Friday, May 6, 2016

Roth vs. Traditional IRA: Features and Distinctions

The primary difference between a Roth and Traditional IRA is that the funds in a traditional IRA grow tax-deferred, while the funds in a Roth IRA grow income tax-free. Contributions you make to a traditional IRA are taxed upon withdrawal. Roth IRA funds are taxable at the time of contribution, thereafter, Roth interest and capital gains are distributed income tax-free.

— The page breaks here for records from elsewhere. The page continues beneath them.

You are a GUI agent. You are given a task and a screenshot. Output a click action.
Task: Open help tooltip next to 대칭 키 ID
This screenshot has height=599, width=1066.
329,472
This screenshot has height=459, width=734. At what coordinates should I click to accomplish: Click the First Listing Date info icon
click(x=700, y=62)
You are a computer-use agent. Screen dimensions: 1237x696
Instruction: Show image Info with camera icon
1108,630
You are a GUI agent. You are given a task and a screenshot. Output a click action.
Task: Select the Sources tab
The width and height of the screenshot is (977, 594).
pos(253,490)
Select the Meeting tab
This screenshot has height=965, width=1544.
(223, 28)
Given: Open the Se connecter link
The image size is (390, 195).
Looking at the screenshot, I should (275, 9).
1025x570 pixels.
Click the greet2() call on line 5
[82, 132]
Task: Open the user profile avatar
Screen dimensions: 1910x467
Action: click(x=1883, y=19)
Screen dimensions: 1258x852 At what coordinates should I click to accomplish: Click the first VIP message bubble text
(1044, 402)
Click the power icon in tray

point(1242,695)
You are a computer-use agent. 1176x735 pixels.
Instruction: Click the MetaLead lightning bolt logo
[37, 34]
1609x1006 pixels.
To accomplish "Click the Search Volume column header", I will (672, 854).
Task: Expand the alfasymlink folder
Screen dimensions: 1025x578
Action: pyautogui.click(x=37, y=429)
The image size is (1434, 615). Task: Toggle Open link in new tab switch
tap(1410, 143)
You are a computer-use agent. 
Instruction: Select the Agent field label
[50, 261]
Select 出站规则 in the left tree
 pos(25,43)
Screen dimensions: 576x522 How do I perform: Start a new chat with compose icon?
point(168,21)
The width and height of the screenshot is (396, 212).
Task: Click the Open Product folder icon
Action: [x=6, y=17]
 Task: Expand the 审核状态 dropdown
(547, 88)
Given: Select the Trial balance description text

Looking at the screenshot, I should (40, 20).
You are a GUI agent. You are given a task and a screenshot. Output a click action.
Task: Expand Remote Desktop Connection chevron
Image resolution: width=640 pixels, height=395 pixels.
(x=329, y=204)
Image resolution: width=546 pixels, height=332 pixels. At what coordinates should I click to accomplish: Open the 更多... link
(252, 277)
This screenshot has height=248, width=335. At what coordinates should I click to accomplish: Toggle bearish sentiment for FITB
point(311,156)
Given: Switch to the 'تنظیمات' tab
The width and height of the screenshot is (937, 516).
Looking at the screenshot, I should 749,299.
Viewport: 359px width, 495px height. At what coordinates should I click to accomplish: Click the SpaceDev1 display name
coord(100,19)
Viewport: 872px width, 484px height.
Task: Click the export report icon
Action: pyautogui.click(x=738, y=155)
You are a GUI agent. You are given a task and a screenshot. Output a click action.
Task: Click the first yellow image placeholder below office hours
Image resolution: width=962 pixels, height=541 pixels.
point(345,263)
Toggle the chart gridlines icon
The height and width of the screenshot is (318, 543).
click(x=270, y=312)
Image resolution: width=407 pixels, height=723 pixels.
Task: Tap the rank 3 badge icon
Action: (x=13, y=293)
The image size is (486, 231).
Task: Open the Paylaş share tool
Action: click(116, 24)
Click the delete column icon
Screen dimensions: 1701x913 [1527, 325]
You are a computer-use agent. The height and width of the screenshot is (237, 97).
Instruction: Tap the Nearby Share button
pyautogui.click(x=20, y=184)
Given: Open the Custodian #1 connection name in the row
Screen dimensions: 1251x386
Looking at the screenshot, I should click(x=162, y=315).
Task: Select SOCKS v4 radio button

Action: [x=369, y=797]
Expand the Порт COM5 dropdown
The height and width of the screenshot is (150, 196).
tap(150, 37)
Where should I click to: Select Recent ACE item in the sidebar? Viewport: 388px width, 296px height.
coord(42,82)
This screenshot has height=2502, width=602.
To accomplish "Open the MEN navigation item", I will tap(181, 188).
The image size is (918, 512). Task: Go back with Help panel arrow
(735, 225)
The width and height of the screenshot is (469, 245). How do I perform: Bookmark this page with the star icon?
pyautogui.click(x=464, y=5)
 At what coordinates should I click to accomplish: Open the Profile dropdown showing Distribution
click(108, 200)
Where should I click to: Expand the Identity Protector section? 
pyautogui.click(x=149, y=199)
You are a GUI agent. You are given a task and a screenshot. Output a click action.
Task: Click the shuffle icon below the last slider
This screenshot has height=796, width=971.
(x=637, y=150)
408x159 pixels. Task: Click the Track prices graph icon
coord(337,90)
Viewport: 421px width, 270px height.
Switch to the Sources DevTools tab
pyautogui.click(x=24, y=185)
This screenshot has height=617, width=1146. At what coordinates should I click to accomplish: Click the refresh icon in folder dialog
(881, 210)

One popular rationale for maintaining a traditional IRA is that retired people may be in a lower tax bracket and would therefore pay less tax on withdrawals of IRA funds going out than they would tax on Roth contributions going in. Because of pension income, Social Security payments, and/or investment income, some Americans will find themselves in an equal or higher bracket after they leave their jobs. Also, present income tax rates are at an historical low—only the 1930s saw a lower individual tax rate than we’re experiencing today.

Traditional IRA account holders must take Required Minimum Distributions (RMDs) each year, beginning at age 70½. Roth IRA owners are not subject to RMDs. You can continue making contributions to a Roth IRA after age 70½ if you have taxable compensation and fall within the MAGI limits. Traditional IRA contributions are tax deductible and grow tax-deferred. Roth Contributions are not deductible but the earnings grow tax-free.

Is a Roth strategy right for you? Everyone’s situation is different and Roth rules are complicated so it is easy to make an error. That’s why it is very important that you discuss opening a Roth IRA or converting to a Roth IRA with your qualified tax professional and/or retirement distribution specialist.